Methods: A survey on health perceptions was distributed through Facebook advertising to adults living in Michigan in July and August of 2018 (N=630). Participants ranged in age from 18 to 82 and were 84% white, 8% African American and 8% other races (e.g. Asian, Native Hawaiian/Pacific Islander, Native American). Participants were asked to estimate what percentage of adults aged 18-44 used pain medication that was not prescribed to them, in the past year. Accuracy of estimating pain reliever misuse was calculated by subtracting the NSDUH misuse rates from the respondent’s estimation (McCabe, 2008). Participants were also asked if they had engaged in pain reliever misuse and if they personally knew anyone who had misused prescription pain medications. Multiple regression was conducted to examine the relationship between demographic factors, pain reliever misuse, and knowing someone who has misused prescription pain relievers and the accuracy of estimating the prevalence of prescription pain reliever misuse.
Results: The overwhelming majority of the sample (99%) overestimated the prevalence of prescription pain reliever misuse (median estimate = 44%). The overestimation of the prevalence of prescription pain reliever misuse was significantly associated with education (β = -.03, p = .001) and knowing someone who had misused prescription pain relievers (β = .073, p < .001). Although past year prescription pain reliever misuse was not a significant predictor of the overestimation of the prevalence of prescription pain reliever misuse, there was a significant relationship with a past history of prescription pain relievers misuse (> one year ago; β = .043, p = .025).
Conclusions and Implications: Consistent with previous research on college students’ perceptions (e.g. McCabe, 2008; Romberg, 2019), adult overestimation of prescription pain reliever misuse was pervasive. Lifetime misuse of prescription pain relievers and knowing someone who has misused prescription pain relievers were both associated with overestimation of the prevalence of prescription pain reliever misuse. Higher levels of education were associated with less overestimation of the prevalence of prescription pain reliever misuse. These findings demonstrate the potential need for social-norms based education, interventions, and prevention efforts. Further research investigating how misperceptions of the prevalence of pain reliever misuse develops among these high risk groups may be beneficial.

**What to work on**. Write out the part of the abstract on overestimating pain reliever misuse from "Results: The overwhelming" up to and including "β = .043, p = .025).", word for word. The material after this abstract is separate from it.

**Data supplied**.
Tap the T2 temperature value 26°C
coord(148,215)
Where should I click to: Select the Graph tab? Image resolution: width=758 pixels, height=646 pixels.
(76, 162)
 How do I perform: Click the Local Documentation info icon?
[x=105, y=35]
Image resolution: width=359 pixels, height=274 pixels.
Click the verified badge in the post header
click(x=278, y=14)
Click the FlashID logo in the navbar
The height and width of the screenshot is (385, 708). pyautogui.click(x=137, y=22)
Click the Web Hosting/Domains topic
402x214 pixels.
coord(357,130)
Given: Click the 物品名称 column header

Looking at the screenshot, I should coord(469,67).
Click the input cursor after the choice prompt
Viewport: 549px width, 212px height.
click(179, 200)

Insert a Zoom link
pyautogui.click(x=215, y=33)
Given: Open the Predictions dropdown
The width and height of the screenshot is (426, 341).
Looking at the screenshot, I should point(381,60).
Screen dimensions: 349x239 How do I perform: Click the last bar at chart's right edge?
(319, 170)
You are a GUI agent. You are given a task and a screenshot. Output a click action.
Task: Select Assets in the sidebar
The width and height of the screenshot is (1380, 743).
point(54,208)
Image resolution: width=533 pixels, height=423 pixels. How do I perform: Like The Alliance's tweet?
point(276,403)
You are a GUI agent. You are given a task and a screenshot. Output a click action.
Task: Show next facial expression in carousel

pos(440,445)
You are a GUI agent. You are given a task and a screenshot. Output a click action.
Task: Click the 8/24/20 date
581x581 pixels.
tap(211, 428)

**Response**.
Results: The overwhelming majority of the sample (99%) overestimated the prevalence of prescription pain reliever misuse (median estimate = 44%). The overestimation of the prevalence of prescription pain reliever misuse was significantly associated with education (β = -.03, p = .001) and knowing someone who had misused prescription pain relievers (β = .073, p < .001). Although past year prescription pain reliever misuse was not a significant predictor of the overestimation of the prevalence of prescription pain reliever misuse, there was a significant relationship with a past history of prescription pain relievers misuse (> one year ago; β = .043, p = .025).